If ranchers are driven out of business, they might very well be forced to turn their land into housing developments, perhaps golf courses, said University of Arizona Professor Thomas E. Sheridan, chairman of one of four teams working on the Sonoran Desert Conservation Plan.
Housing developments and golf courses would have a much greater negative impact on native plants and animals than ranching does, he said.
Sheridan made his comments at a symposium, part of the 14th annual International Conference of the Society for Ecological Restoration and the Ecological Society of America at the Tucson Convention Center.
He heads the Ranch Team. The other teams are Science, Cultural Resources and Recreation.
"Ranching is not a lucrative business," Sheridan said. The plan should allow ranching to be economically viable, he added.
Sheridan said he is committed to the Sonoran Desert Conservation Plan, which covers 5.9 million acres in Pima County. He said ranchers' familiarity with the land could make them "the eyes and ears" for monitoring the plan.
Ranchers have had reason to be skeptical of the intentions of the plan, he said. The Science Team has published a study describing cattle as "pest species."

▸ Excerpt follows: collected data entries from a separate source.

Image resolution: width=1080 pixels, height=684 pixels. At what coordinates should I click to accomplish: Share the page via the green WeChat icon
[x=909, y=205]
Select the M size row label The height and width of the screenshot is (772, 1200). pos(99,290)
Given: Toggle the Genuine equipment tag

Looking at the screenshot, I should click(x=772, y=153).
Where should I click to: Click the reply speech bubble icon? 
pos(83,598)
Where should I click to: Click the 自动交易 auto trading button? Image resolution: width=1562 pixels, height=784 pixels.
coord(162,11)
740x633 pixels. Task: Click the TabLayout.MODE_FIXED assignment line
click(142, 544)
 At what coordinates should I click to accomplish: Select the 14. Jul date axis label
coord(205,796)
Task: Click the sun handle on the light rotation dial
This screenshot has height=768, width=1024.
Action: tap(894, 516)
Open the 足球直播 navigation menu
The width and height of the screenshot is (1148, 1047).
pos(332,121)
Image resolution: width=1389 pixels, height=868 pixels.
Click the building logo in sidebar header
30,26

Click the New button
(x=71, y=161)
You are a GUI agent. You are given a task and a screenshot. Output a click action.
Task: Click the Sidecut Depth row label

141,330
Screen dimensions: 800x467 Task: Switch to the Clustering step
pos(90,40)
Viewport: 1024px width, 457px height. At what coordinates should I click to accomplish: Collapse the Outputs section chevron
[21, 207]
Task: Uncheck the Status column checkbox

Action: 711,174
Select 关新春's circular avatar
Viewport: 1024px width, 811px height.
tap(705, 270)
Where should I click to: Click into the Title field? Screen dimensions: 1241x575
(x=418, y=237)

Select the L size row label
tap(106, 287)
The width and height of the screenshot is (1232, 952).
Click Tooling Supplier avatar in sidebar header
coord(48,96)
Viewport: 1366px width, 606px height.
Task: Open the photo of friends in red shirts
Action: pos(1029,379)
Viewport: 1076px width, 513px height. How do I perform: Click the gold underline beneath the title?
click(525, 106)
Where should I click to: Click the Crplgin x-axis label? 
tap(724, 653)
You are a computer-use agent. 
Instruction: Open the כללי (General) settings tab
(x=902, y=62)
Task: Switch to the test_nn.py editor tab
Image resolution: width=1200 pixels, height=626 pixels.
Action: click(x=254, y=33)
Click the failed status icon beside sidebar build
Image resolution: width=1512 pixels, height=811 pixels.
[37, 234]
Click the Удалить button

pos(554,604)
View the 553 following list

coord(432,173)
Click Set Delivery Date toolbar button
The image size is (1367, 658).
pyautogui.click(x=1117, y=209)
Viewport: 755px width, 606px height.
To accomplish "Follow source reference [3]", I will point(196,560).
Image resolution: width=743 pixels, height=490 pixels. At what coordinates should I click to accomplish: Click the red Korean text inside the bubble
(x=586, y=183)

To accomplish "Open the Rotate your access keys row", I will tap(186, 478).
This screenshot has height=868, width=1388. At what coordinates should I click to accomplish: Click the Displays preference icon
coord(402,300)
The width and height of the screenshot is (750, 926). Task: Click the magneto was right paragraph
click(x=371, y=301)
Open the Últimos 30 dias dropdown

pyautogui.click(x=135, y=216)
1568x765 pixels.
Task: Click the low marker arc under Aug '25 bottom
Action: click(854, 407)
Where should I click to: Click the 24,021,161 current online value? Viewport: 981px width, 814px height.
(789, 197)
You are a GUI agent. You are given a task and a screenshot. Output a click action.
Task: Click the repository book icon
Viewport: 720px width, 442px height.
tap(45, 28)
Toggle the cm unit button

Although members of the team said the term meant that cattle were not native to the area, ranchers wondered if the idea was to get rid of cattle, said Maeveen Behan, a Pima County employee and project director for the plan.
The semantics issue was solved by dropping the word pest and using the phrase: "a potentially problematic species."
Discussion of grazing caused ranchers concern, Sheridan said. It took three months to convince ranchers the plan would not ban grazing.
William Shaw, a University of Arizona wildlife biologist who heads the Science Team said he agrees on the importance of ranching. "We have to find common ground." There must be an effort to better address ranchers' needs, he added. "We probably could have done more earlier."